A Malpensa mascherine, timori e voli regolari
Mentre molti settori "all'esterno" sono toccati da limitazioni, in aeroporto l'attività continua. Con qualche preoccupazione e pressioni per i dispositivi di protezione
«Non c’è grande paura, devo dire. Noi continuiamo a lavorare nonostante le ultime disposizioni». Nei giorni delle chiusure di scuole, università, uffici pubblici, a Malpensa si va avanti. Anche se qualche preoccupazione c’è, rispetto anche agli strumenti di autoprotezione.

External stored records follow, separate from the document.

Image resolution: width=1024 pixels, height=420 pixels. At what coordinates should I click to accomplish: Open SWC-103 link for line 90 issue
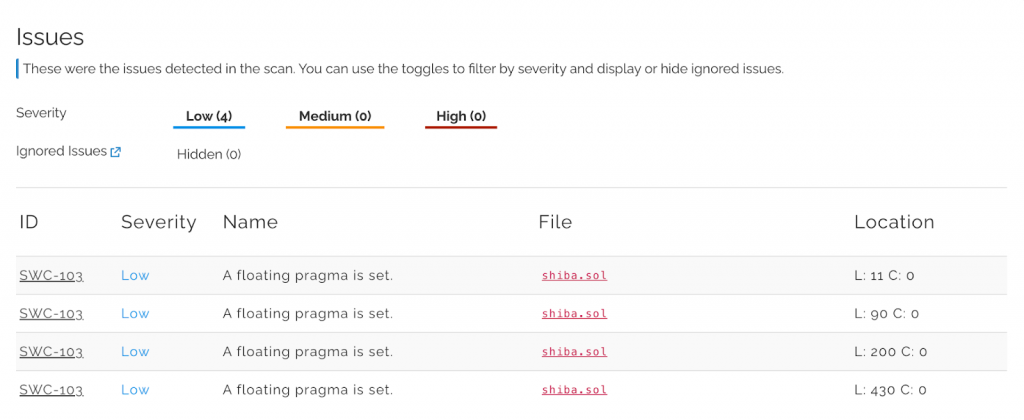point(51,314)
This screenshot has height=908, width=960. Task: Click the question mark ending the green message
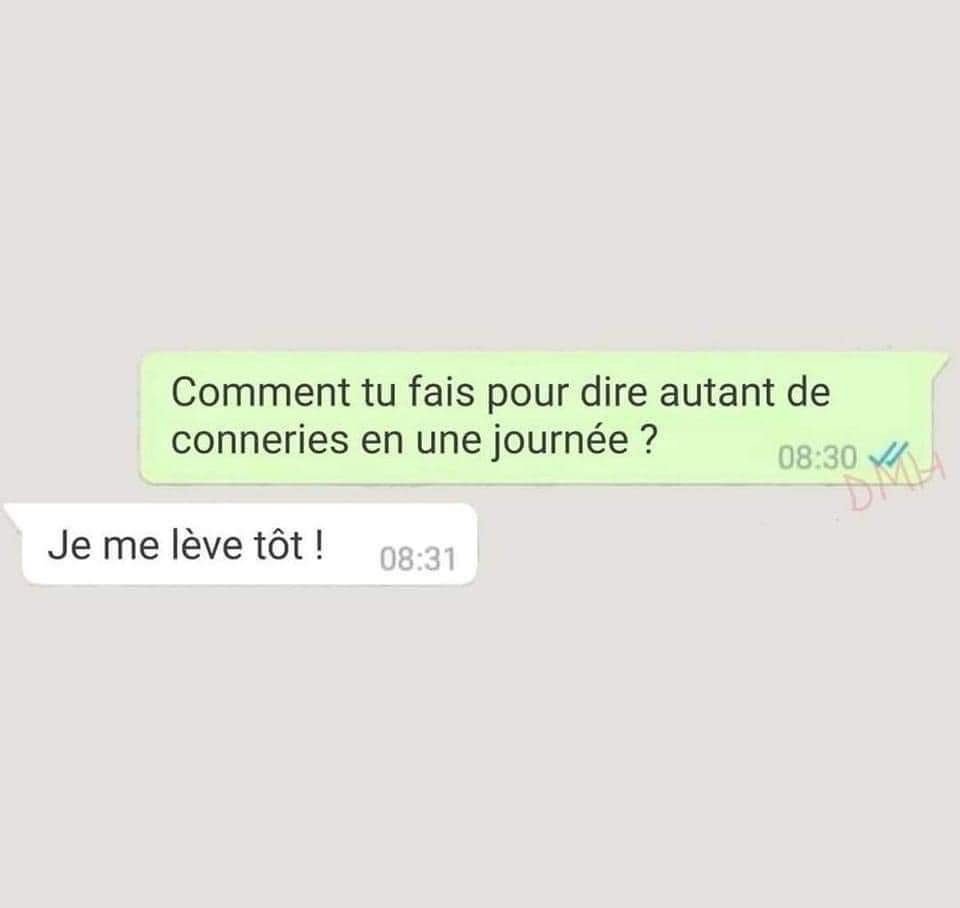pos(648,440)
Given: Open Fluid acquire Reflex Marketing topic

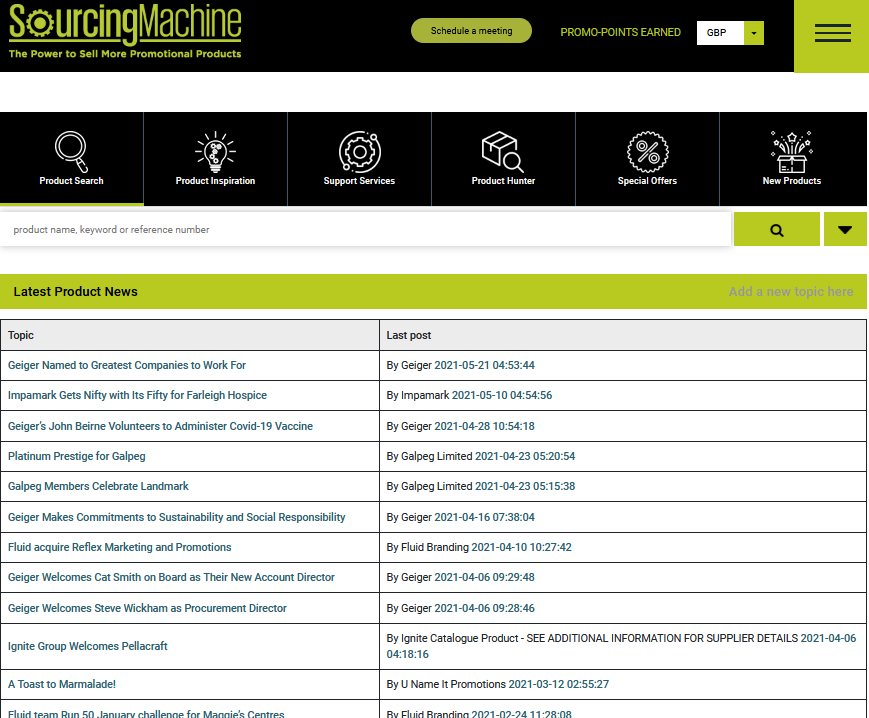Looking at the screenshot, I should 120,547.
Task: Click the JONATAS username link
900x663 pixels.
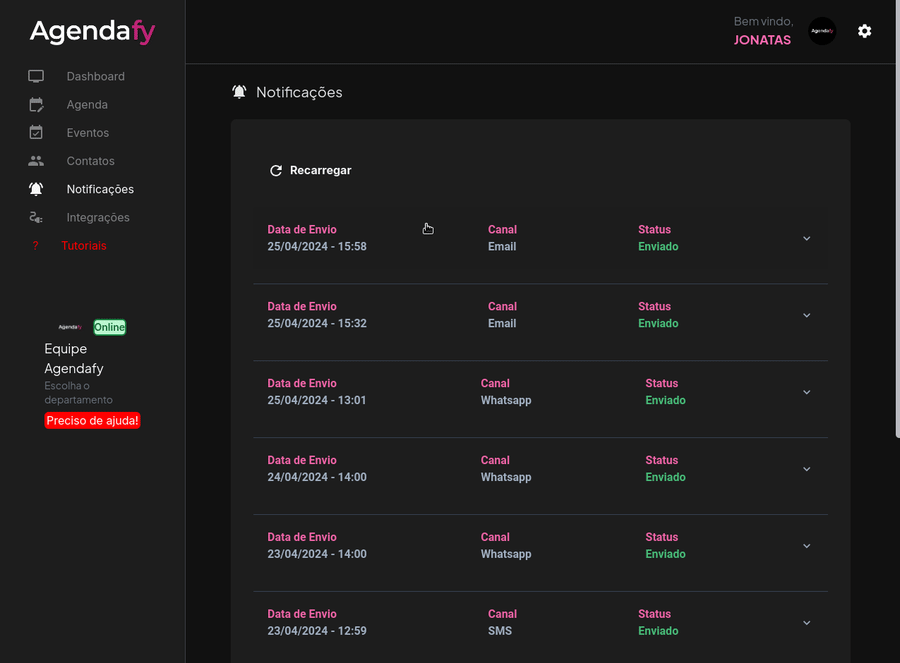Action: tap(762, 40)
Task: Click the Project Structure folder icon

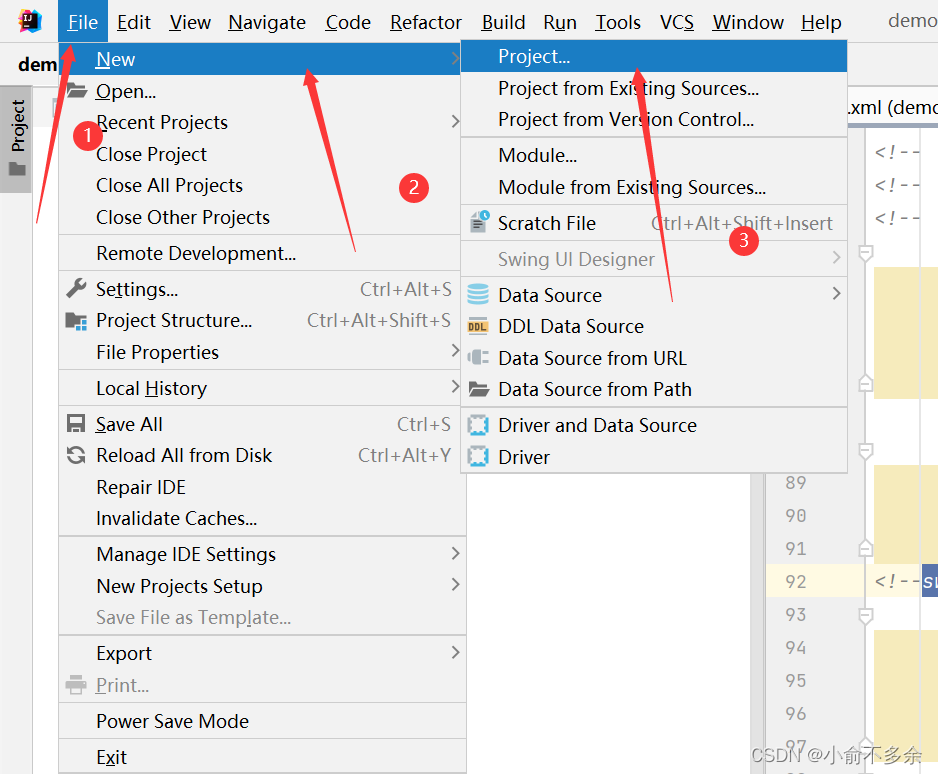Action: [x=76, y=321]
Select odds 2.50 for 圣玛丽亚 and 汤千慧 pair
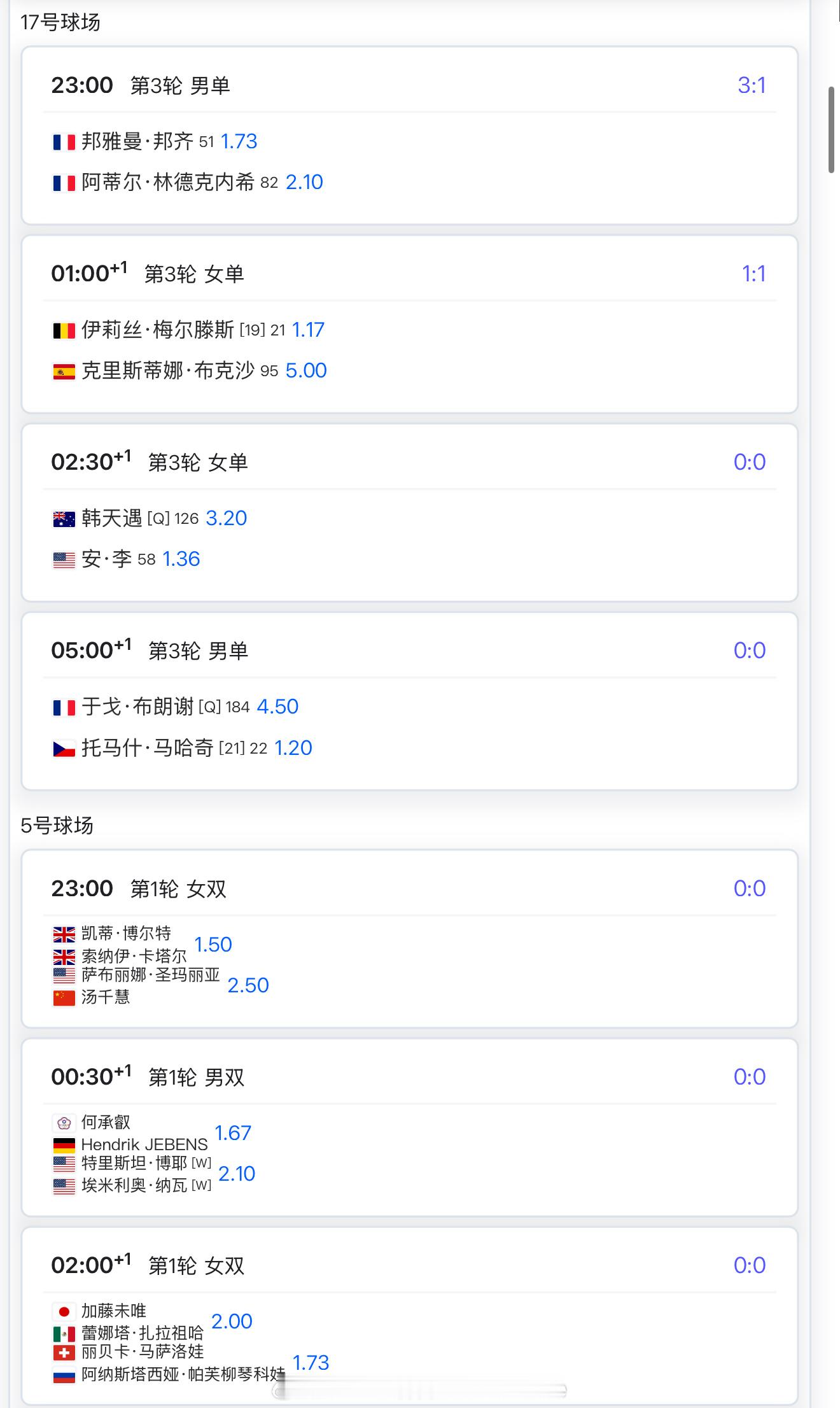 (248, 985)
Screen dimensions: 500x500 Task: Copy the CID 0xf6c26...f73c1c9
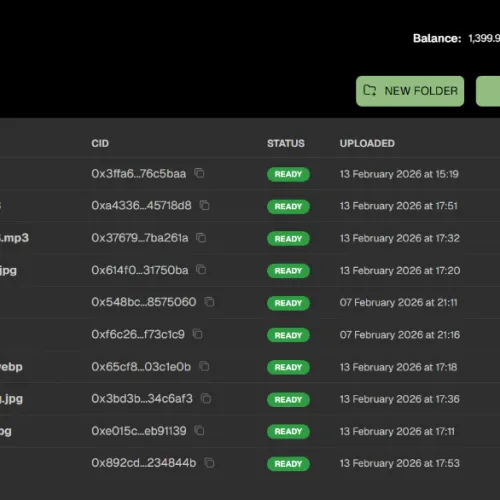point(198,334)
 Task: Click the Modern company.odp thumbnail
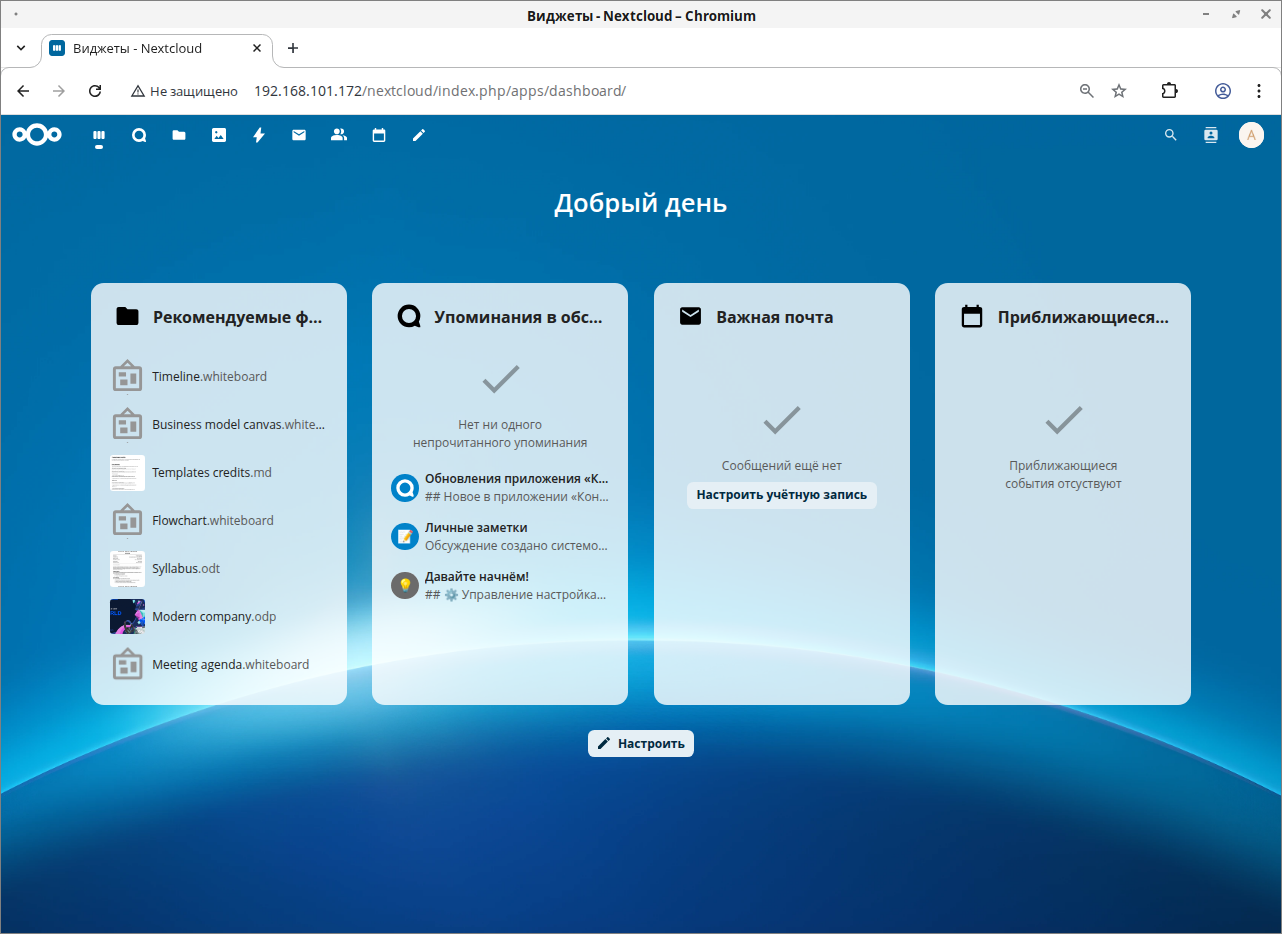[x=127, y=617]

L’aeroporto di Milano rimane aperto regolarmente e il traffico rimane pressoché invariato, tranne alcune cancellazioni verso la Germania – Stoccarda e Düsseldorf – e l’Italia, con due voli cancellati verso Roma e Catania. Poca gente nei saloni, ma non certo il deserto.

Parlando coni commercianti, l’atmosfera che traspare è cauta ma sostanzialmente tranquilla. «Non abbiamo notato particolare allarmismo», spiega un edicolante agli arrivi. «Serviamo tanti clienti con le mascherine, soprattutto stranieri. Ma – assicura – la situazione è tutto sommato regolare. Anche perché il centro del coronavirus (la cosiddetta ‘Zona rossa’, che si trova nel Lodigiano, ndr) è distante da qui».
«Vediamo alcuni volti preoccupati – ammette un commerciante dello scalo – ma è anche normale. Ho riscontrato un’impennata di mascherine negli ultimi giorni, ma il numero delle persone non mi sembra diminuito significativamente».
Malpensa va avanti, dunque, ma i dipendenti cominciano a farsi sentire: alcuni lavoratori degli aeroporti di Linate e Malpensa hanno scritto una lettera al Comune di Milano e a Regione Lombardia per chiedere di poter disporre di guanti e mascherine.
Molto disappunto viene dagli addetti dei negozi, dove in diversi casi c’è stata una opposizione a guanti e mascherine per ragioni d’immagine, fin dalle settimane passate. Al di là del settore commercio, in passato alcuni sindacati avevano chiesto con insistenza misure specifiche per alcune categorie di aeroportuali, come quelli ai check in o ai controlli di sicurezza o alle pulizie sugli aerei, dove sono frequenti i contatti con oggetti dei passeggeri.

Solo oggi, dopo molta agitazione nella giornata di domenica, sono arrivate nuove mascherine. Anche se va ricordato che servirebbero maschere specifiche per autoprotezione: quelle più diffuse ed economiche servono semmai a chi fosse già contagiato di contagiare altri.